[Position data for words and items]
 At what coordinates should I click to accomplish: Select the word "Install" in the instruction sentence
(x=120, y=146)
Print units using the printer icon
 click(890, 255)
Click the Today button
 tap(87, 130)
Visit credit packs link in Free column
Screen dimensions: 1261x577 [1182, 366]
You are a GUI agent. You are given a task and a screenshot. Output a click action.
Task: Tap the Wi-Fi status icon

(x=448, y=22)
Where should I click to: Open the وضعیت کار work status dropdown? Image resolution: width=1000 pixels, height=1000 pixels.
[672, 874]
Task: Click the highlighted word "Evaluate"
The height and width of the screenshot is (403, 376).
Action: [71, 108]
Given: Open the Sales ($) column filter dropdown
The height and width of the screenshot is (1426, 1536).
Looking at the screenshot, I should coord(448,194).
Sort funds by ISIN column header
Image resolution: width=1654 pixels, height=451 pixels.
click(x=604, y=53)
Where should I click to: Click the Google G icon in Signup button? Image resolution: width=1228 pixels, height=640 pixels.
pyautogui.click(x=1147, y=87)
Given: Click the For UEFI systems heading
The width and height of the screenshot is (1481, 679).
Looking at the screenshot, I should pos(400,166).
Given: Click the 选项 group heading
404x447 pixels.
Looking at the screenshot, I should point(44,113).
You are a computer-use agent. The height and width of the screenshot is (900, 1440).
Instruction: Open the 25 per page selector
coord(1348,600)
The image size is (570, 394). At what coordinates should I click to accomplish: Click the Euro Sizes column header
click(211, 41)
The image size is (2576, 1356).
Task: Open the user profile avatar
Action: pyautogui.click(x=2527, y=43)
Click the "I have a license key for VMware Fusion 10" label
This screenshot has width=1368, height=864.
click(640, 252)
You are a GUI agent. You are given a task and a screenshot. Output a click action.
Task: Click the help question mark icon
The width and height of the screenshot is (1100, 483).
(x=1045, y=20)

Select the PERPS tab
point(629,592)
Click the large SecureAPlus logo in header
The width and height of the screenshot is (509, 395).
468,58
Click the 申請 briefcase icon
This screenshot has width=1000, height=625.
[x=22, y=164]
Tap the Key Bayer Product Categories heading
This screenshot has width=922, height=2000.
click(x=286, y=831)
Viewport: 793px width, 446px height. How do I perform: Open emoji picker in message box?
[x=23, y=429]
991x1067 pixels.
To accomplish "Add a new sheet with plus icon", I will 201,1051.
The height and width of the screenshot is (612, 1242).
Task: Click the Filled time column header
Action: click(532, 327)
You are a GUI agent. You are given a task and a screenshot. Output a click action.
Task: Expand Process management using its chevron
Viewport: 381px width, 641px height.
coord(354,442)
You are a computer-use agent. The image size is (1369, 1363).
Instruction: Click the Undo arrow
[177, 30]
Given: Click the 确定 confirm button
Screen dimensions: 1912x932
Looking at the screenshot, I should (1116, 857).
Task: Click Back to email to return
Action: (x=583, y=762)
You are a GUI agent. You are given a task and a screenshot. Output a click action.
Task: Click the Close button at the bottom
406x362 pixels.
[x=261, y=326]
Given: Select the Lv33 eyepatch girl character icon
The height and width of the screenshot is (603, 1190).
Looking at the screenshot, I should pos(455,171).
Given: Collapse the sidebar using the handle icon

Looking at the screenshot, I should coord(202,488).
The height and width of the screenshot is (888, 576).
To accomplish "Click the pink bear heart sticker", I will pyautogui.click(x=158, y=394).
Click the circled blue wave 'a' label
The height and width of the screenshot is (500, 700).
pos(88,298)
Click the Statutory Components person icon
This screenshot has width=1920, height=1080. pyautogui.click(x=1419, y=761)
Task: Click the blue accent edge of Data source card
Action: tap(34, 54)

Problem requirements: Can you copy out, word for word, everything from the first line of the entries down to the line that contains "click(x=604, y=53)", including that line?

Exercise response:
 At what coordinates should I click to accomplish: Select the word "Install" in the instruction sentence
(x=120, y=146)
Print units using the printer icon
 click(890, 255)
Click the Today button
 tap(87, 130)
Visit credit packs link in Free column
Screen dimensions: 1261x577 [1182, 366]
You are a GUI agent. You are given a task and a screenshot. Output a click action.
Task: Tap the Wi-Fi status icon

(x=448, y=22)
Where should I click to: Open the وضعیت کار work status dropdown? Image resolution: width=1000 pixels, height=1000 pixels.
[672, 874]
Task: Click the highlighted word "Evaluate"
The height and width of the screenshot is (403, 376).
Action: [71, 108]
Given: Open the Sales ($) column filter dropdown
The height and width of the screenshot is (1426, 1536).
Looking at the screenshot, I should coord(448,194).
Sort funds by ISIN column header
Image resolution: width=1654 pixels, height=451 pixels.
click(x=604, y=53)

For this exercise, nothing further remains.